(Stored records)
____
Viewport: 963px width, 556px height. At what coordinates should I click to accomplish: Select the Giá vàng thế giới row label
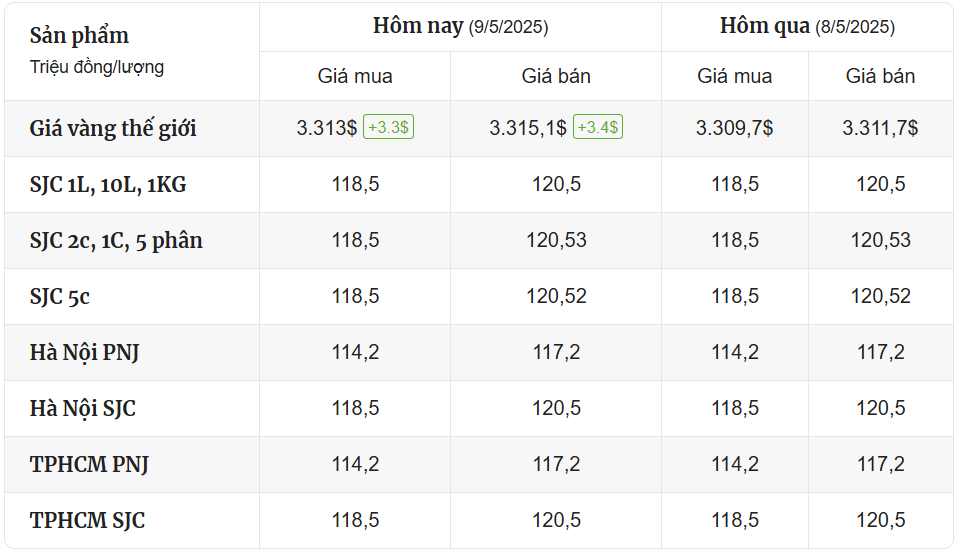click(113, 128)
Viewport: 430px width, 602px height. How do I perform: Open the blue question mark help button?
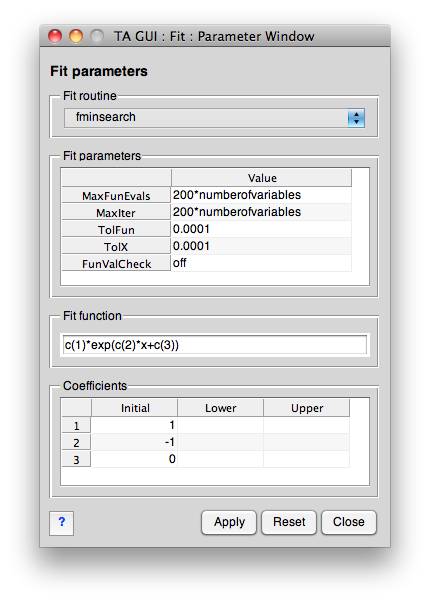(x=61, y=523)
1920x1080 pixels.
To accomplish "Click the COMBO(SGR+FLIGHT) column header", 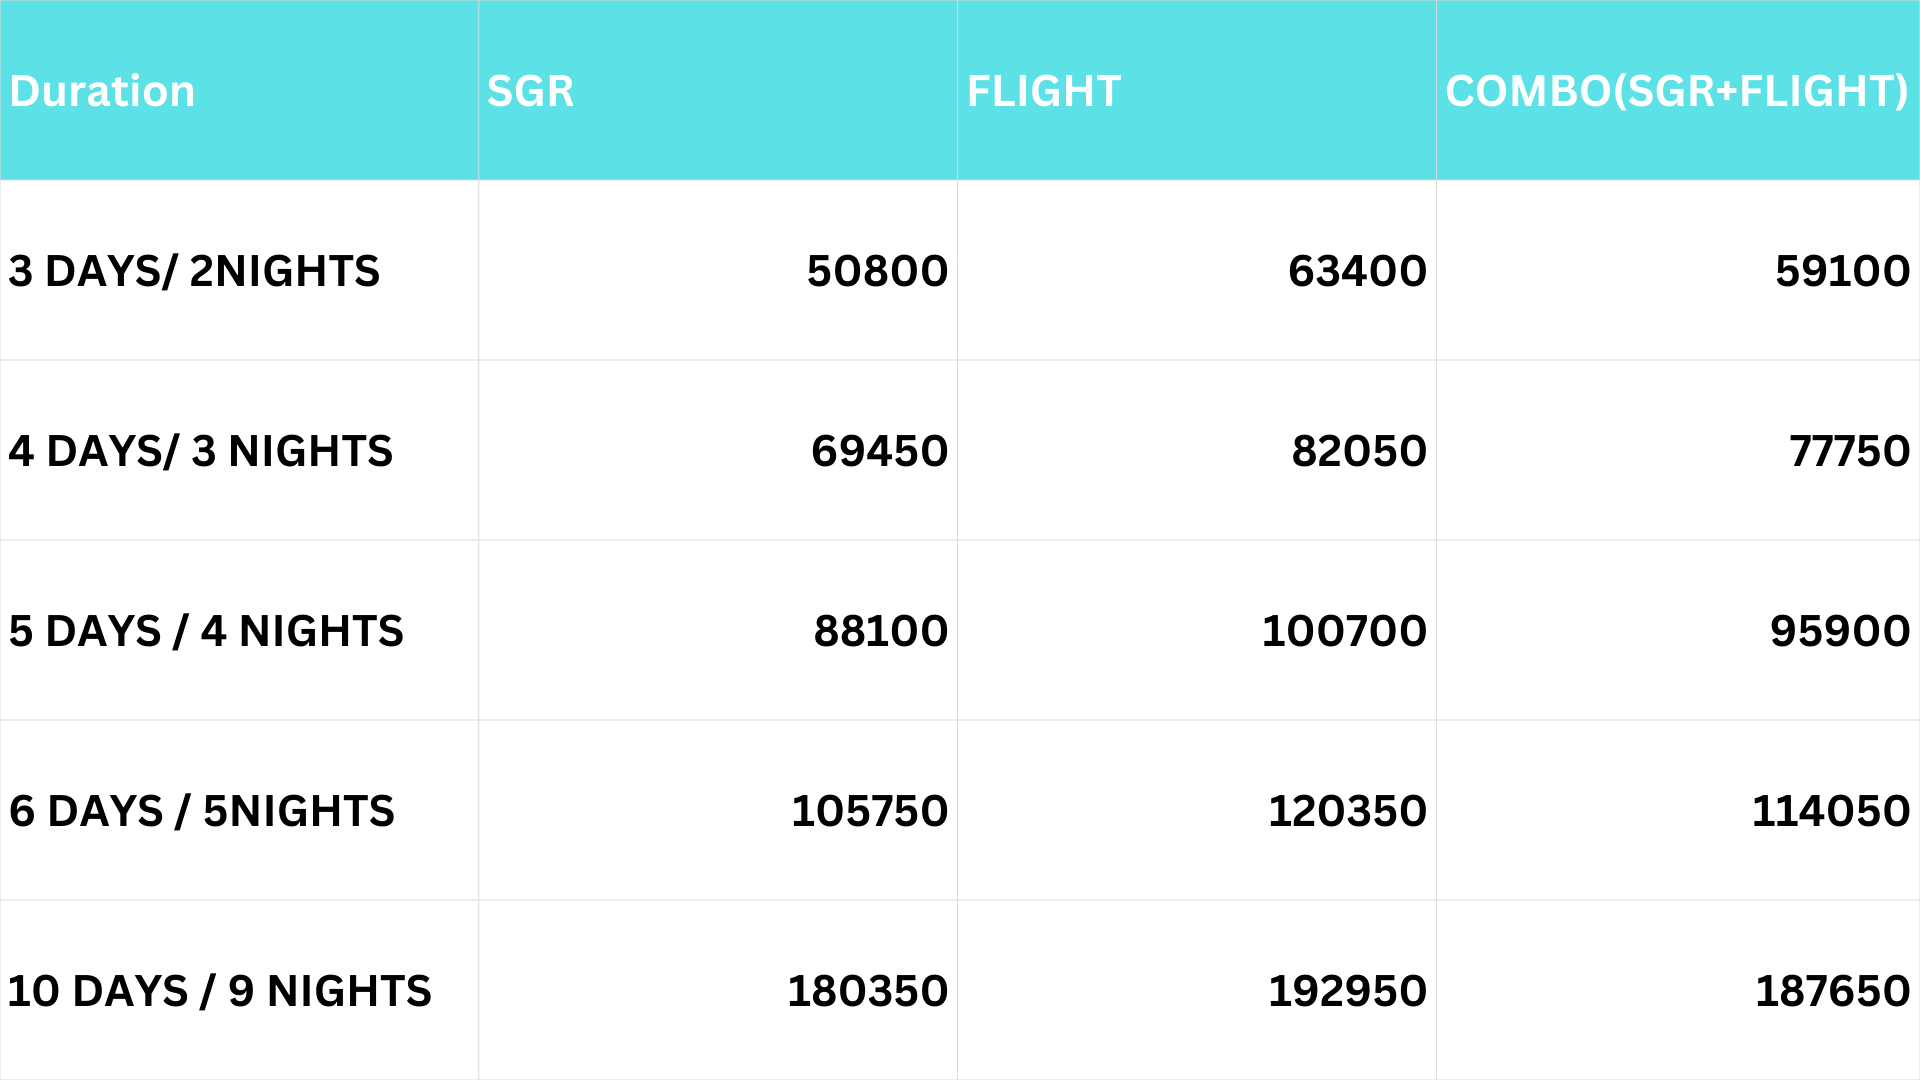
____
- REQUIRED ACTION: Print the records exactly and omit all pictures.

- EXERCISE OUTPUT:
Viewport: 963px width, 556px height. At what coordinates should I click to accomplish: Select the Giá vàng thế giới row label
click(113, 128)
Viewport: 430px width, 602px height. How do I perform: Open the blue question mark help button?
(x=61, y=523)
1920x1080 pixels.
To accomplish "Click the COMBO(SGR+FLIGHT) column header", 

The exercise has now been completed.